● WHAT THE TASK REQUIRES
Among the entries that follow, the required portion opens with the line containing "Image resolution: width=518, height=2576." and closes with the line containing "WooC. Page Item (51, 907)". Give that portion again exactly, and nothing else.

● RECORDED DATA

______________________________

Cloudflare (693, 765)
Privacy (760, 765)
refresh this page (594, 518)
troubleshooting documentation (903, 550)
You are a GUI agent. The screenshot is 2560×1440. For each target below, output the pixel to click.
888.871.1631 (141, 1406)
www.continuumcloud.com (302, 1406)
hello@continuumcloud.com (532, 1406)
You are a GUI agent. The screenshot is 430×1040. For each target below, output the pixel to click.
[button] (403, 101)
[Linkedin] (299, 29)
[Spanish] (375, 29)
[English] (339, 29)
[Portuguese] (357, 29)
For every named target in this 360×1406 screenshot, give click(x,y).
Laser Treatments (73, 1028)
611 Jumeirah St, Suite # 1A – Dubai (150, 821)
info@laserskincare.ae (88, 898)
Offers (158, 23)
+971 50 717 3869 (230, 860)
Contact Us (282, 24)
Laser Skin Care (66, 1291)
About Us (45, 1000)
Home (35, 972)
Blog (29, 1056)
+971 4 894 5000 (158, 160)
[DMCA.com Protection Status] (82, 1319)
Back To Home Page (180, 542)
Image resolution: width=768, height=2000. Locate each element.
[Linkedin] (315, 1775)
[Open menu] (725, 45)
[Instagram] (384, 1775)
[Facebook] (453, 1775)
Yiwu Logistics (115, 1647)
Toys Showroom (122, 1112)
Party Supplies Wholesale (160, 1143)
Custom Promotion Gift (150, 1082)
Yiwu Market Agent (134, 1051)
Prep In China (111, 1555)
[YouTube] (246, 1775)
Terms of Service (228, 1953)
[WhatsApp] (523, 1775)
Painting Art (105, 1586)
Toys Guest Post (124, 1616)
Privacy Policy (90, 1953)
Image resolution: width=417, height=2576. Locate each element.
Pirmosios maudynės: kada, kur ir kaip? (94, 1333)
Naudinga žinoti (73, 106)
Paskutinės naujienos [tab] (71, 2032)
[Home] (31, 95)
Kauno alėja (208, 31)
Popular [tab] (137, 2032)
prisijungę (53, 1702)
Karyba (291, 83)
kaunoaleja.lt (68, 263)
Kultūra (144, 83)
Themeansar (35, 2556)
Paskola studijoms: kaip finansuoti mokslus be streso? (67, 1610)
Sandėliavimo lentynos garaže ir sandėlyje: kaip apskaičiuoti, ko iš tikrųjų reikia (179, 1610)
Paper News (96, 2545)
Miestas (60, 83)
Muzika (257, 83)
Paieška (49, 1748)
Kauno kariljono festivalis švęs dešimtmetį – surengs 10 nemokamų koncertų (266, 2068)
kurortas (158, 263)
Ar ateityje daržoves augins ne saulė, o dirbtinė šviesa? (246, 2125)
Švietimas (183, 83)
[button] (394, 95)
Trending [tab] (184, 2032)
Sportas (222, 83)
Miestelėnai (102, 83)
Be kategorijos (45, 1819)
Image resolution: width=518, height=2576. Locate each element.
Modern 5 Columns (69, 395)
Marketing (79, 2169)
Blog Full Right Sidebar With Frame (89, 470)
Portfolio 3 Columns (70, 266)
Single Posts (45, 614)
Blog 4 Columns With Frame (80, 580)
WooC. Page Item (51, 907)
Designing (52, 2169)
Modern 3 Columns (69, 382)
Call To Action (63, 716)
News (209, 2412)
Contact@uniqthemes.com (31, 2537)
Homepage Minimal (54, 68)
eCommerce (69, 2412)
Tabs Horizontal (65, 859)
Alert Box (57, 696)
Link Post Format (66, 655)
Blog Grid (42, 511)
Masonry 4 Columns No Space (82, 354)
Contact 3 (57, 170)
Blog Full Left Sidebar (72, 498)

______________________________

● RESPONSE AREA
Image resolution: width=518, height=2576. Locate each element.
Modern 5 Columns (69, 395)
Marketing (79, 2169)
Blog Full Right Sidebar With Frame (89, 470)
Portfolio 3 Columns (70, 266)
Single Posts (45, 614)
Blog 4 Columns With Frame (80, 580)
WooC. Page Item (51, 907)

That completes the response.